Airbus s'envole en bourse, les craintes sont dissipées

Airbus s'envole en bourse, les craintes sont dissipées©Boursier.com

Boursier.com, publié le jeudi 15 février 2018 à 09h11

Airbus s'est levé plus tôt que d'habitude, en publiant ses résultats annuels dès 6h30 au lieu des 7h00 réglementaires. L'Ebit et le bénéfice net dépassent les attentes sur une base ajustée. Une nouvelle charge de 1,3 milliard d'euros sur l'A400M vient assombrir le tableau, même si elle avait été largement anticipée, tandis que l'objectif de livrer 800 avions commerciaux cette année reste dépendant du respect par les motoristes de leurs engagements, ce qui ne semble pas évident au regard des nouveaux problèmes identifiés sur le PW1100G des A320neo. Mais globalement, les analystes s'attardent surtout sur les solides perspectives. D'ailleurs, le titre démarre la séance sur les chapeaux de roues, sur un gain de 7% qui lui permet de passer de 90 euros. Les volumes sont très étoffés. Les résultats et le cash-flow du quatrième trimestre sont solides", souligne pour Bernstein l'analyste Douglas Harned après avoir décortiqué les chiffres et avoir aussi constaté que les prévisions 2018 sont plus élevées que prévu. Chez Morgan Stanley, on salue les mêmes éléments, notamment la prévision de cash-flow 2018 qui va bien au-delà des attentes, et des impacts de l'A400 ME et de la norme IFRS 15 "bien contenus".

Vive hausse des résultats

Le chiffre d'affaires a atteint 66,8 milliards d'euros, dont une progression de 3,5% dans la division aviation commerciale et une hausse de 7% chez Defence & Space en base ajustée des changements de périmètre. L'Ebit ajusté a progressé de 7,5% à 4,25 MdsE, tandis que le bénéfice net ajusté ressort à 2,873 MdsE, soit 3,71 euros par action. Il a bénéficié d'éléments non récurrents positifs élevés, notamment un résultat financier positif de 1,15 MdE alors qu'il était déficitaire de -967 ME un an avant. Le cash-flow libre avant acquisitions et financements clients a plus que doublé pour avoisiner les 3 MdsE. Le consensus de chiffre d'affaires était positionné à 66,5 MdsE, celui d'Ebit à 4 MdsE et celui de bénéfice net ajusté à 3,23 euros. Airbus disposait de 13,4 MdsE de trésorerie nette à fin décembre dernier.

L'A400M coûte encore

Le groupe va, sans surprise, prendre une nouvelle charge sur l'A400M. Elle s'élèvera à 1,3 MdE, ce qui est un peu plus élevé que ce que prévoyaient les analystes, souvent positionnés autour d'1 MdE. Le management se montre confiant sur la remise à plat du programme après l'accord de principe signé avec les clients, mécontents, de l'appareil. Grâce à cette feuille de route clarifiée, l'exposition résiduelle d'Airbus à l'avenir devrait être plus limitée, estime le groupe, qui précise que la nouvelle charge fait suite à une revue détaillée du programme qui incluait une évaluation de l'impact financier des adaptations relatives au calendrier, aux capacités et aux activités de rétrofit.

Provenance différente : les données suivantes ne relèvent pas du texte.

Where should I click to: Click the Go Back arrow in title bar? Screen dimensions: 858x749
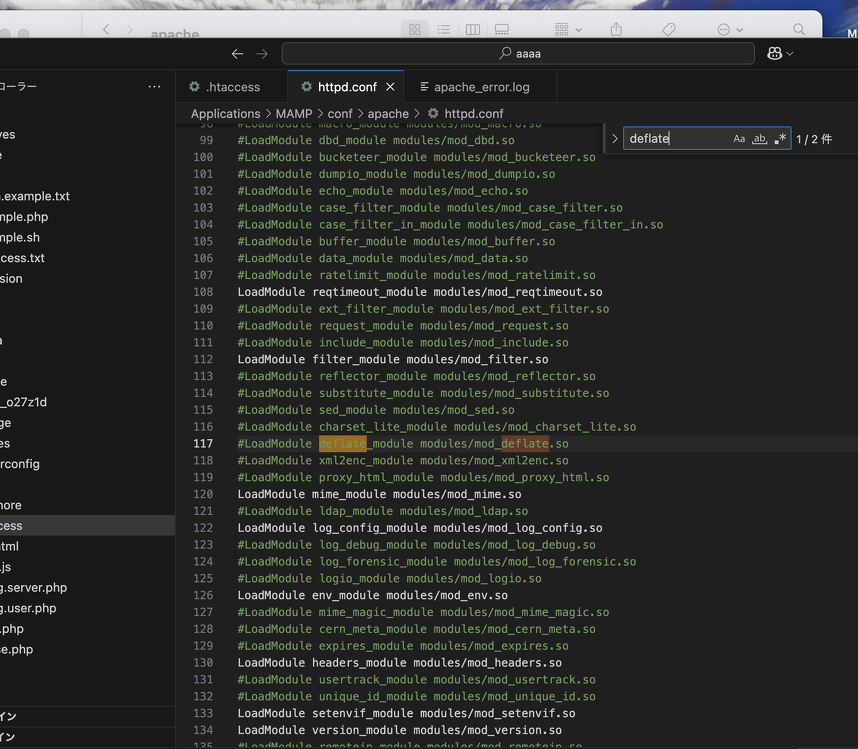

Le dividende va être porté de 1,35 à 1,50 euro. Cette année, le groupe espère livrer environ 800 avions commerciaux, mais cet objectif dépend de la capacité des motoristes à atteindre leurs engagements, ce qui ne semble pas vraiment bien parti au regard des nouveaux problèmes qui affectent les moteurs PW1100G des A320neo. Sur cette base, l'Ebit devrait progresser de 20% en données ajustées par rapport à 4,253 MdsE (plus 0,1 MdE d'effet positif lié à la norme IFRS 15). Le flux de trésorerie disponible devrait être stable autour de 2,95 MdsE avant acquisitions et financements clients.